Regulator calls for changes to law to compel reporting
Almost 66% of non-profit groups shrouded from scrutiny despite getting State support
‘Huge strides’ have been made in recent years by charities in increasing transparency, Liz Hughes, chief executive of the Charities Institute Ireland, said.
The Charities Regulator has said it is not satisfied with the practice of charities publishing abridged accounts.
The comments come following the publication earlier this week of the latest annual report from Benefacts, a non-governmental organisation that provides free access to information about the non-profit sector in Ireland.
It found that the finances of almost two thirds of Irish non-profit organisations are shrouded from scrutiny in spite of the sector receiving billions in State support.
In response to queries from The Irish Times, the regulator said it was not satisfied with the practice of publishing abridged accounts.
“The Charities Regulator is aware that some charities that are companies are availing of an exemption under the Companies Act, which permits them to publish abridged financial statements,” it said.

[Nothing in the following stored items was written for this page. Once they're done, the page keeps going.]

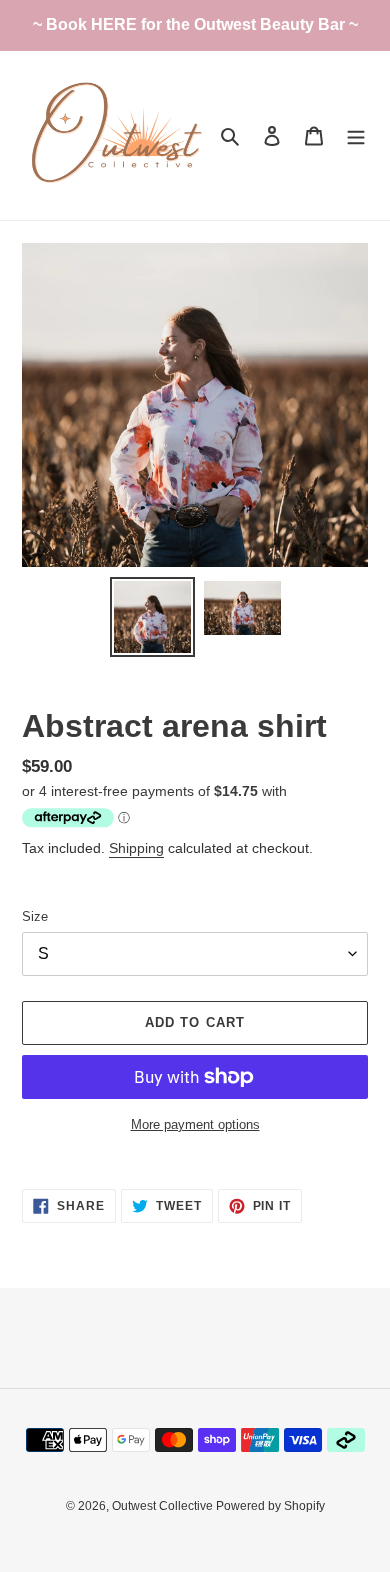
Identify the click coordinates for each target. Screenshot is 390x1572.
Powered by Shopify (270, 1506)
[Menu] (356, 135)
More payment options (195, 1124)
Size (35, 916)
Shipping (136, 848)
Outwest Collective (164, 1506)
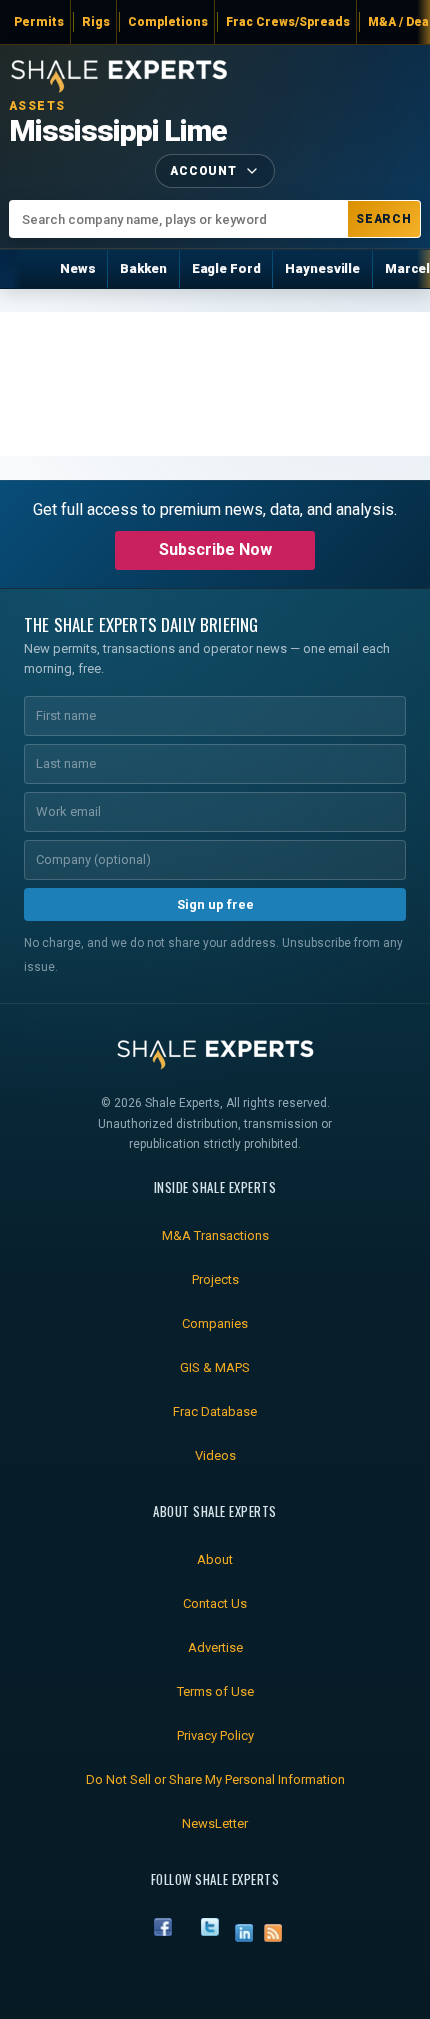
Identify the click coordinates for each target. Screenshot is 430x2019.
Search (384, 219)
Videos (215, 1455)
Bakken (143, 268)
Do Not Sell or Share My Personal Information (215, 1779)
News (77, 268)
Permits (39, 22)
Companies (215, 1323)
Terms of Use (215, 1691)
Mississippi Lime (118, 131)
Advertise (215, 1647)
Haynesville (322, 268)
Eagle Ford (226, 268)
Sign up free (215, 904)
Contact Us (215, 1603)
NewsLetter (215, 1823)
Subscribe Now (215, 549)
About (215, 1559)
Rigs (96, 22)
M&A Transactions (215, 1235)
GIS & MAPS (215, 1367)
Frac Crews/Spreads (288, 22)
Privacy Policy (215, 1735)
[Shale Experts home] (119, 73)
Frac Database (215, 1411)
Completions (168, 22)
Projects (215, 1279)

“The Charities Regulator’s view is that abridged accounts do not provide the level of transparency that is required of charities. The Charities Regulator therefore encourages charities to publish unabridged financial statements in the interests of promoting greater levels of public trust and confidence in the sector.”
The regulator said it had proposed amendments to the law to introduce regulations that would specify the “content required for charity accounts”, and which would apply to unincorporated charities, which are shielded from the public, as well as incorporated.
“The purpose of the proposed amendments is to ensure greater transparency in respect of the finances of charities,” it said.
“Once the Act is amended, the regulations can be made at which point the Charities Regulator will be in a position to publish the financial statements of charities, which are required to be submitted to it in accordance with the Act.”
The Benefacts report also analysed the boardrooms of non-profit organisations, and found they are mostly made up of older men, many of whom have served on them for almost a decade.
“The Charities Governance Code recognises the need for boards to be made up of diverse, informed, and committed charity trustees with a mix of skills, experience and backgrounds, that is refreshed on an ongoing basis,” it said.
“However, the code seeks to deal with board diversity in a way that recognises the significant challenges that charities, particularly smaller volunteer-only charities, face in attracting volunteers to their boards.”
“We appreciate that more could be done, but many of our charities are small voluntary bodies with limited resources,” she said.
Deirdre Garvey, chief executive of the Wheel, the largest network of community and voluntary organisations, charities and social enterprises in the State, said all charities “should aim at maximising transparency in their financial and activity reporting”.
“It is disappointing if the number of charities publishing abridged accounts is increasing,” she said. “The Wheel has been calling for years for the establishment of a financial reporting standard for charities.
“In the absence of this, there is no formal statutory requirement and this can cause confusion about what charities should be doing in their financial reporting.
“Charities may, for example, be receiving advice on producing abridged accounts from professional auditors unfamiliar with the need for charities to be transparent in their financial reporting.”